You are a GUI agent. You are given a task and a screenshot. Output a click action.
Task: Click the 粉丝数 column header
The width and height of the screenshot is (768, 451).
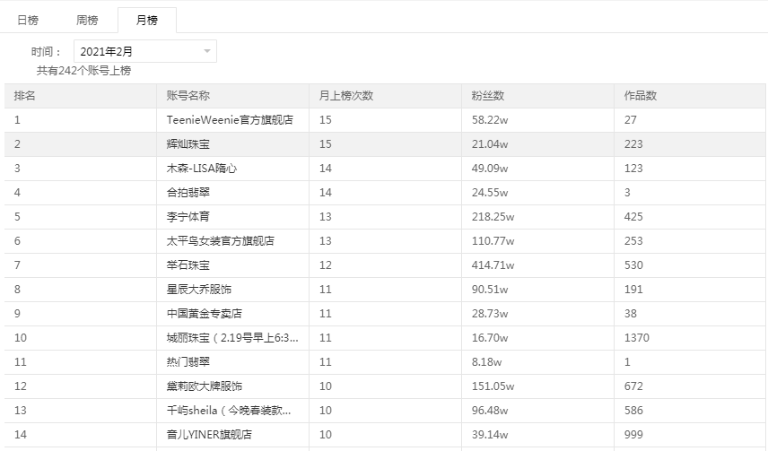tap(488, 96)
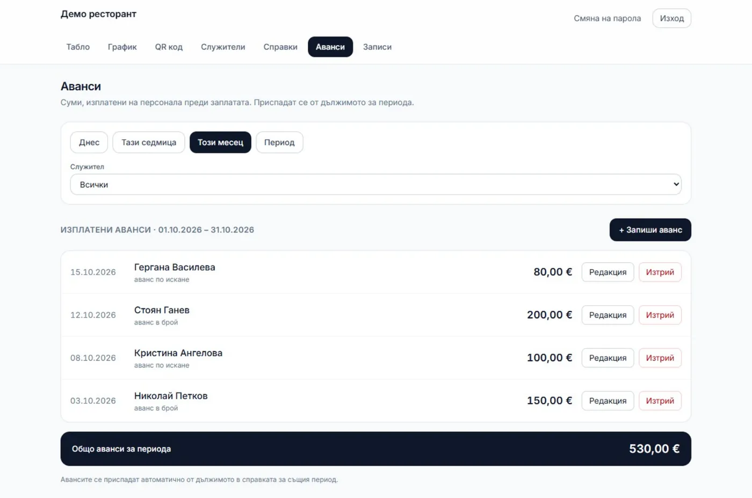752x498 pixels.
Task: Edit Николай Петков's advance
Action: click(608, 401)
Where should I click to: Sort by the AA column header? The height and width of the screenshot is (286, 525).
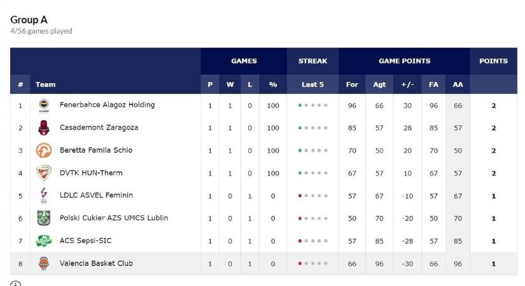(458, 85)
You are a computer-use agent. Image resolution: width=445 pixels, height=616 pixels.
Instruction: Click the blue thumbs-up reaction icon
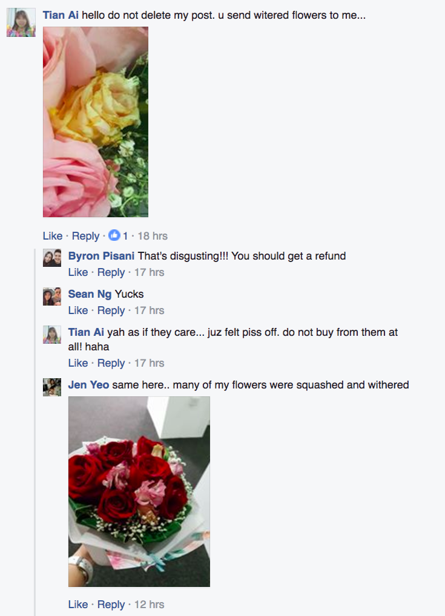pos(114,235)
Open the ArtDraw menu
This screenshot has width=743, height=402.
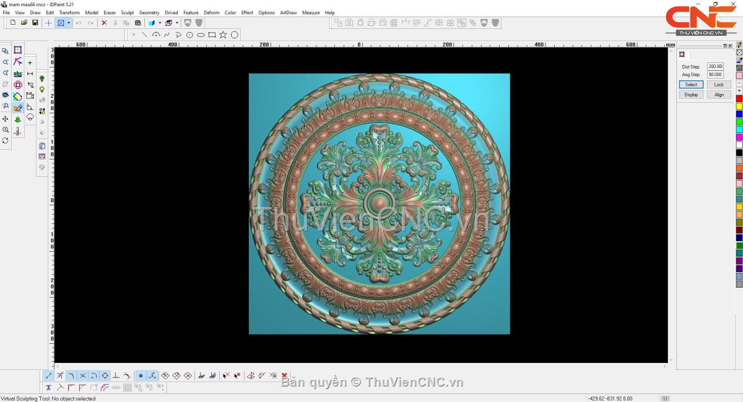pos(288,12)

--

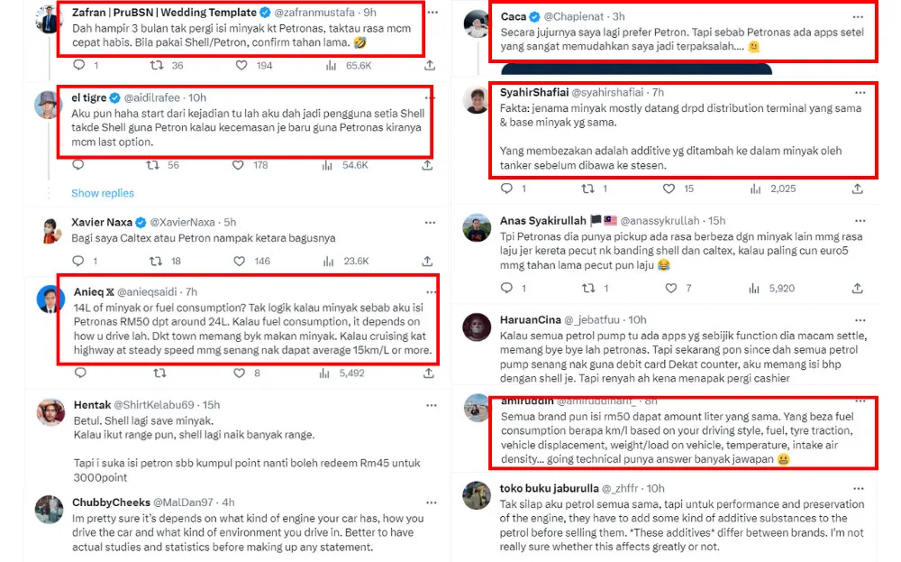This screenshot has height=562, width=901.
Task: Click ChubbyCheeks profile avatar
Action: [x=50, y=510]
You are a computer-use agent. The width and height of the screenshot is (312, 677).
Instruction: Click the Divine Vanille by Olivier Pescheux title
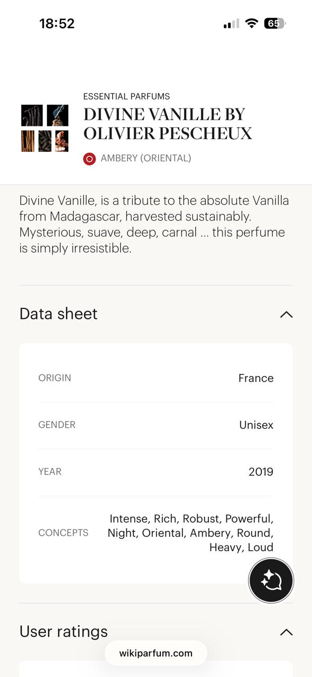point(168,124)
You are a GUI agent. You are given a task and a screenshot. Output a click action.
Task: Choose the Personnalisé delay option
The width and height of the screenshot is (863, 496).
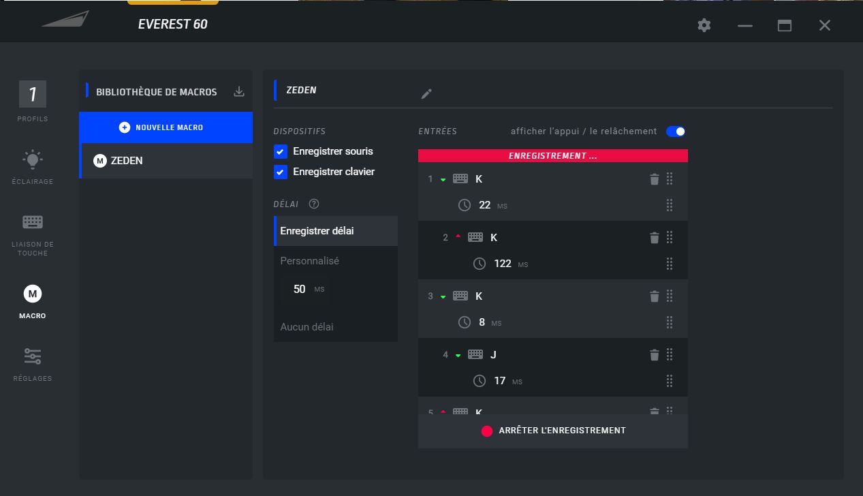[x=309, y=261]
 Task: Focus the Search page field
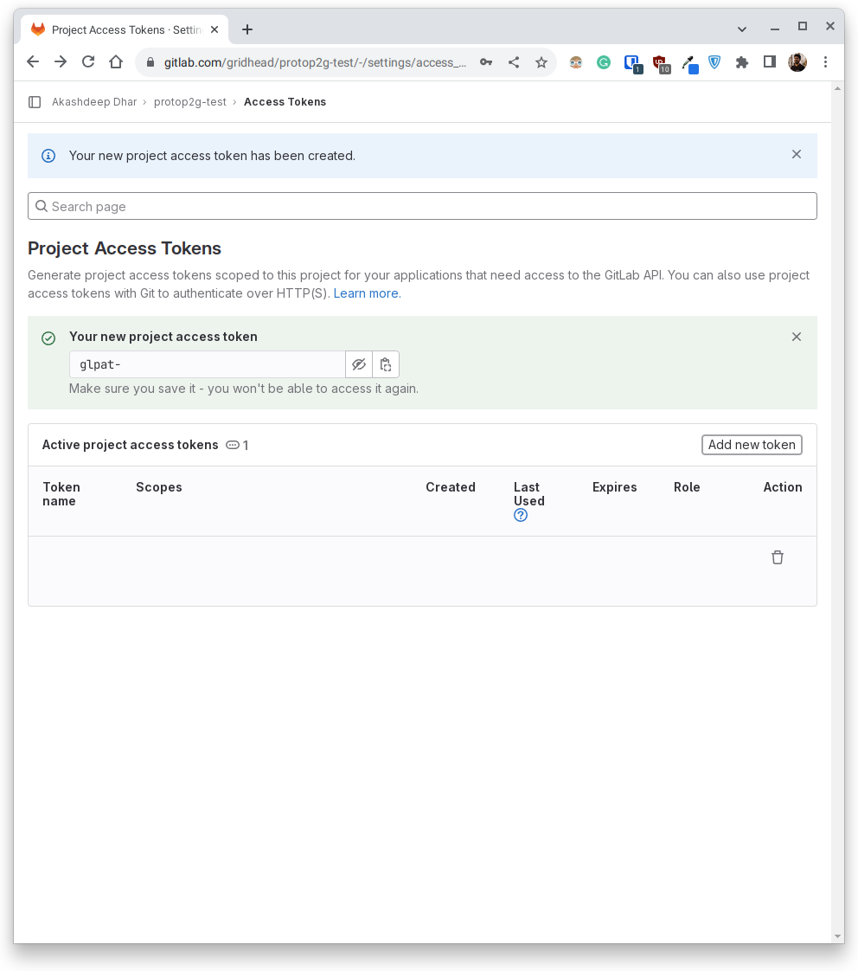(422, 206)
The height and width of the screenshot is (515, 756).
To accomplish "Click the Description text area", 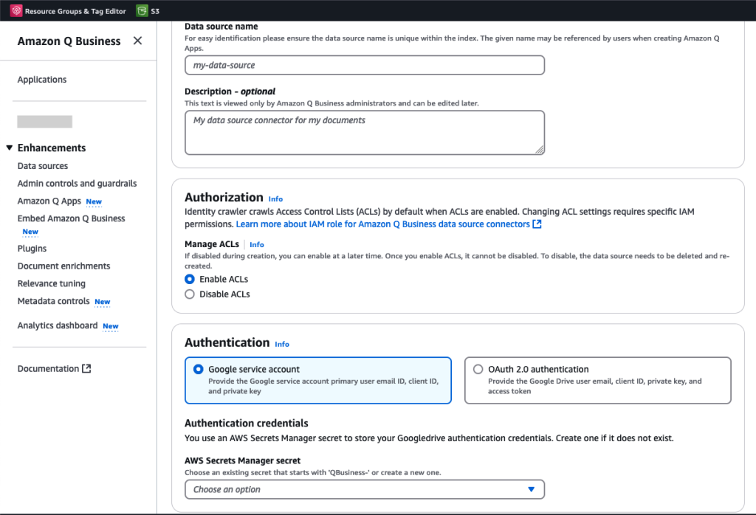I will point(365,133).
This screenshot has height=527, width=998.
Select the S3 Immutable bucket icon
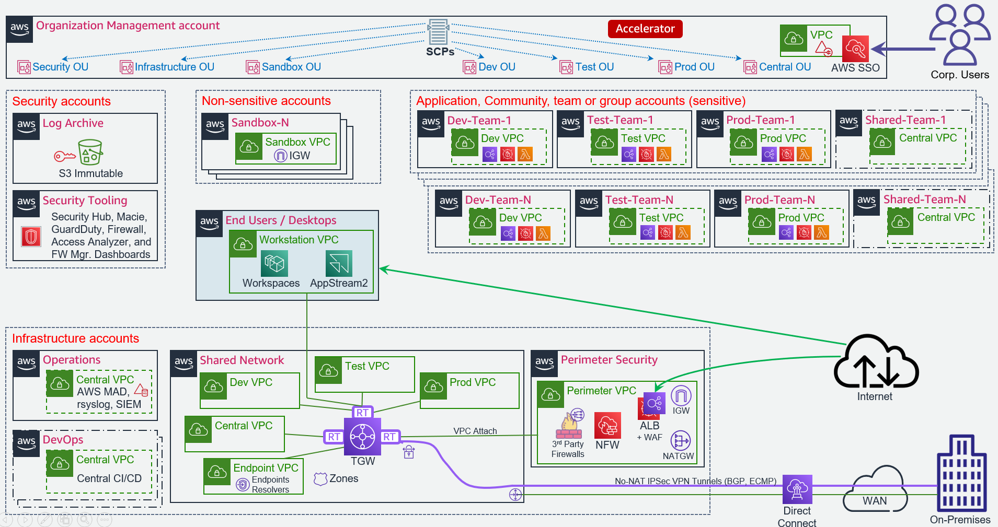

* _REQUIREMENT_
Work out how many lines in the material above include the word "agent", and write down that number alone.

* _TASK RESULT_
4